**** SOURCE EXCERPT ****

Reformation Sunday

Welcome! I hope you enjoyed last week’s 80-degree weather. Wasn’t it amazing? I kept thinking it was summer – I even caught myself thinking I should go swimming one afternoon. Red, orange, and yellow leaves, along with nightfall at 6:30 p.m., remind me that it really is autumn.

Fallowfield United Methodist Church is preparing four bushels of apples for freezing on Monday, October 31. We froze four bushels of Cortland apples on October 3. This time we’ll do Northern Spy. One apple pie might taste a little different from another next year at the Crawford County Fair, but both will be yummy.

Next Sunday is Reformation Sunday. It honors the Protestant Reformation and the life of Martin Luther, who started the movement. He nailed his 95 Theses to the door of Castle Church in Wittenberg, Germany, on October 31, 1517. I hope my Catholic readers will understand I mean no offense toward you or your church. I am writing only about the 16th-century Roman Catholic Church in this column.

****

**PROBLEMS TO WORK ON**
**A.** Repeat the portion of the Reformation Sunday column that begins at the words "Fallowfield United Methodist" and ends after the words "will be yummy.".
**B.** Write the next part of the Reformation Sunday column, starting after its last sentence.
The entries come from a different source than the Reformation Sunday column.

**** STORED ROWS ****

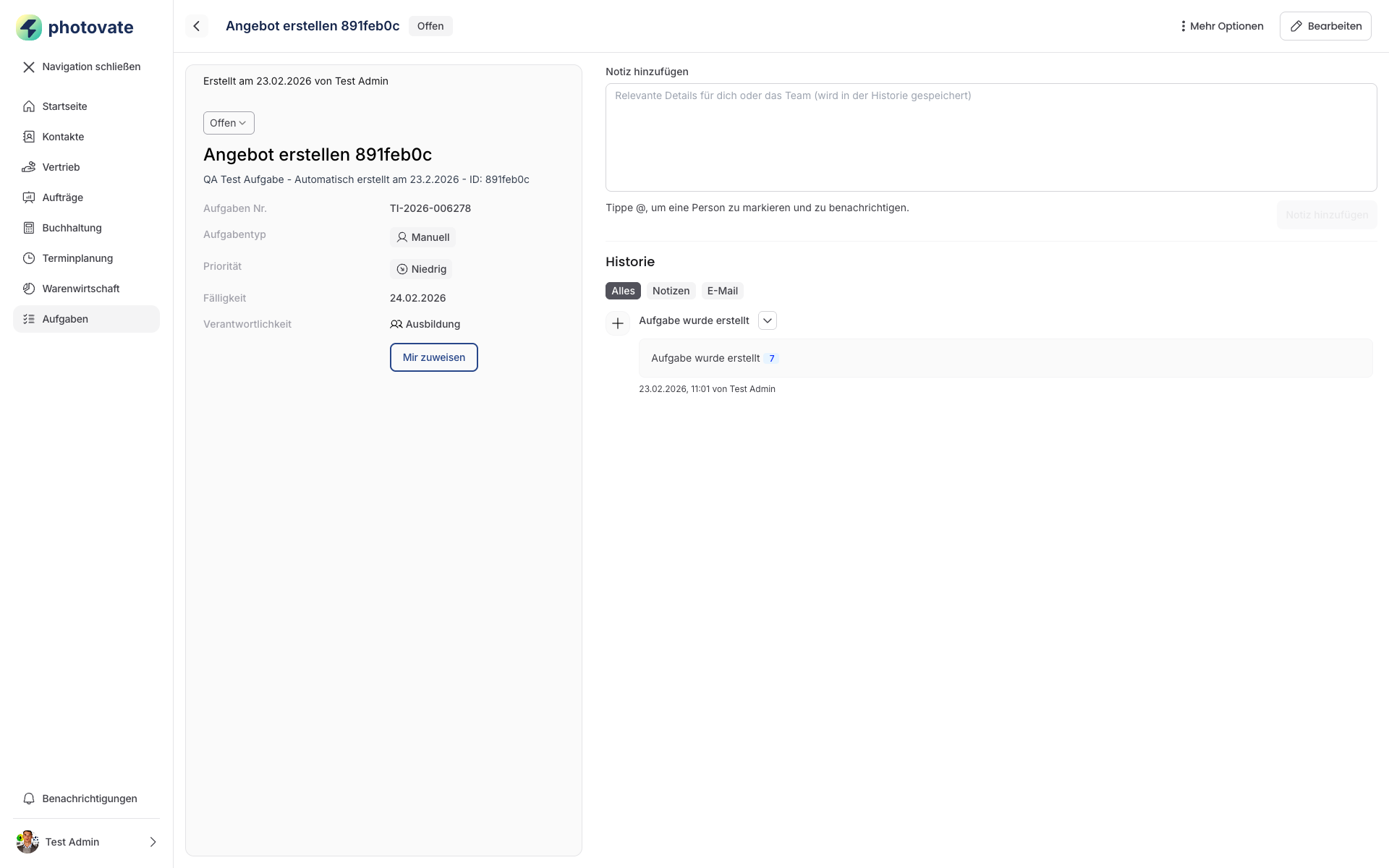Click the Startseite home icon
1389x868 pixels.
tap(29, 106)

****
**** STORED ROWS ****

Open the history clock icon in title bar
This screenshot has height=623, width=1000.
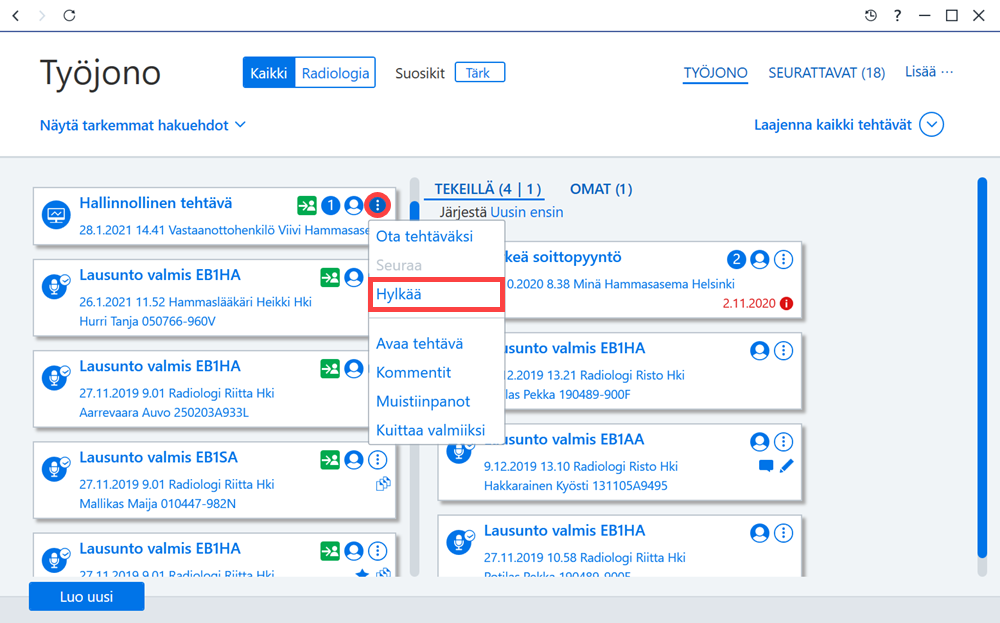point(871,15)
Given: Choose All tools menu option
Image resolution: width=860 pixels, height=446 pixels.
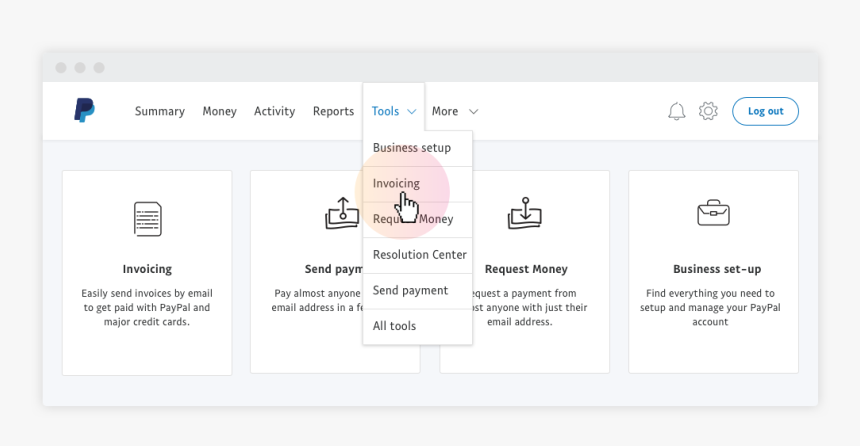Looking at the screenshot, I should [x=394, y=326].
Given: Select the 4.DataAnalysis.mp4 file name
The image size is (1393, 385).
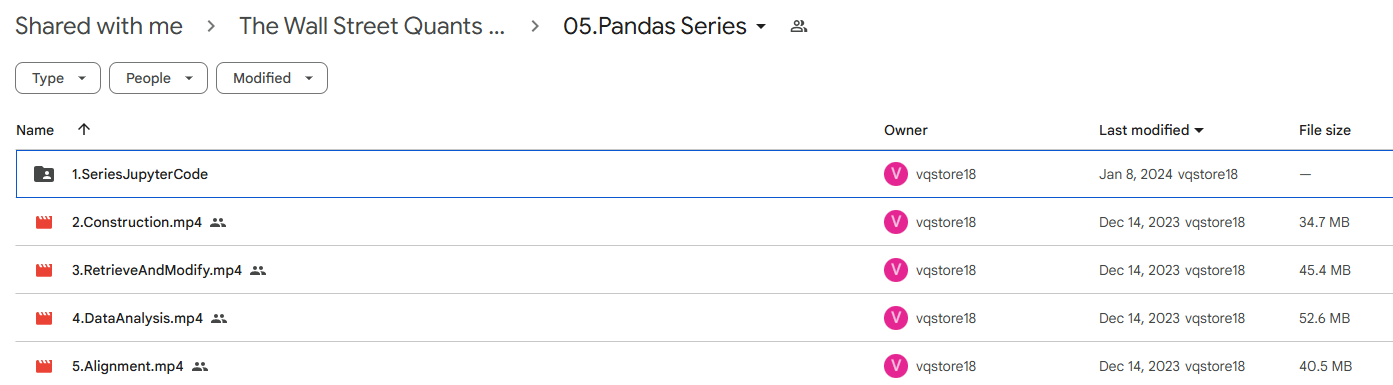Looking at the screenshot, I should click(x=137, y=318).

****
**** STORED ROWS ****

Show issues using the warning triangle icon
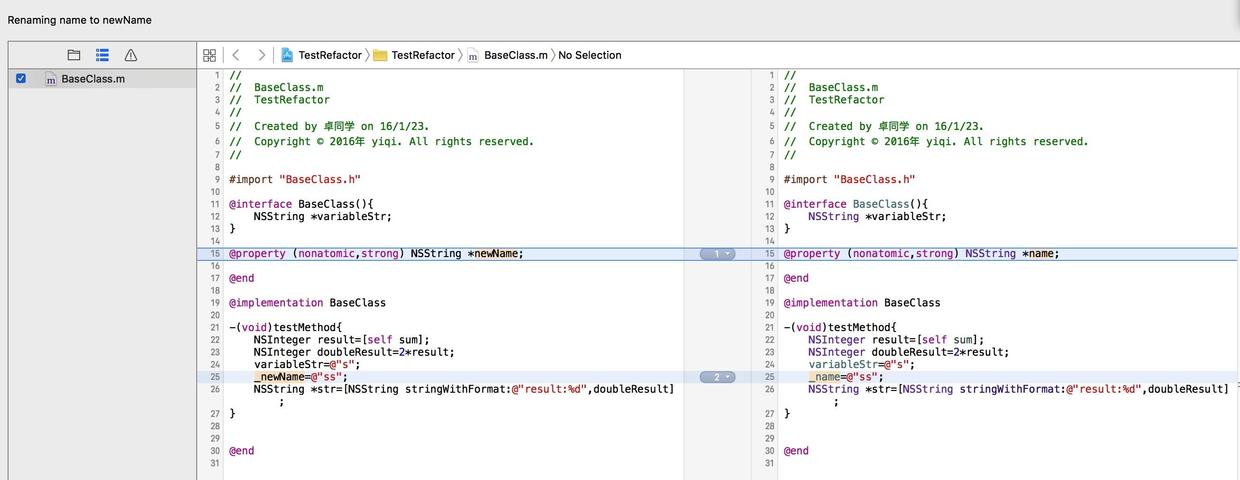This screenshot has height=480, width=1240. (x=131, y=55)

****

**RESPONSES IN ORDER**
**A.**
Fallowfield United Methodist Church is preparing four bushels of apples for freezing on Monday, October 31. We froze four bushels of Cortland apples on October 3. This time we’ll do Northern Spy. One apple pie might taste a little different from another next year at the Crawford County Fair, but both will be yummy.

**B.**
The Reformation signaled a breaking away from the Roman Catholic Church and its 16th century unbiblical teachings, such as the selling of indulgences. The church sold indulgences to people who wanted to ensure their sins had been forgiven. People called pardoners traveled from region to region selling papers signed by the pope. These were called indulgences. Once purchased, the pope would forgive your sins and help you get into heaven. You can understand why such a practice infuriated Luther. He knew, just as I know, that only God forgives sins. No man can forgive sins. For further explanation, read Matthew 26, where Jesus gives the first Holy Communion (Eucharist) at the Last Supper. Verse 28 reads, “This is my blood of the covenant, which is poured out for many for the forgiveness of sins.” (NIV)

Luther was a monk and a professor of theology. He was a brilliant man who translated the New Testament from Latin to German, something considered heresy at the time. The Catholic Church might’ve burned him at the stake for this, but friends hid him in Wartburg Castle. It was there Luther translated the New Testament into German.

It’s amazing how God can use one life to alter history. Were it not for Luther’s courage, we may still only have Latin Bibles, and aside from a few academic types, how many people can read Latin these days? I can’t imagine not having a Bible in my own language.

This is one reason I believe the Bible truly is the world of God. How many people would risk a terrible death to translate a book they didn’t believe in? Martin Luther believed in the Bible enough to give his life in exchange for translating it into the common language of his community.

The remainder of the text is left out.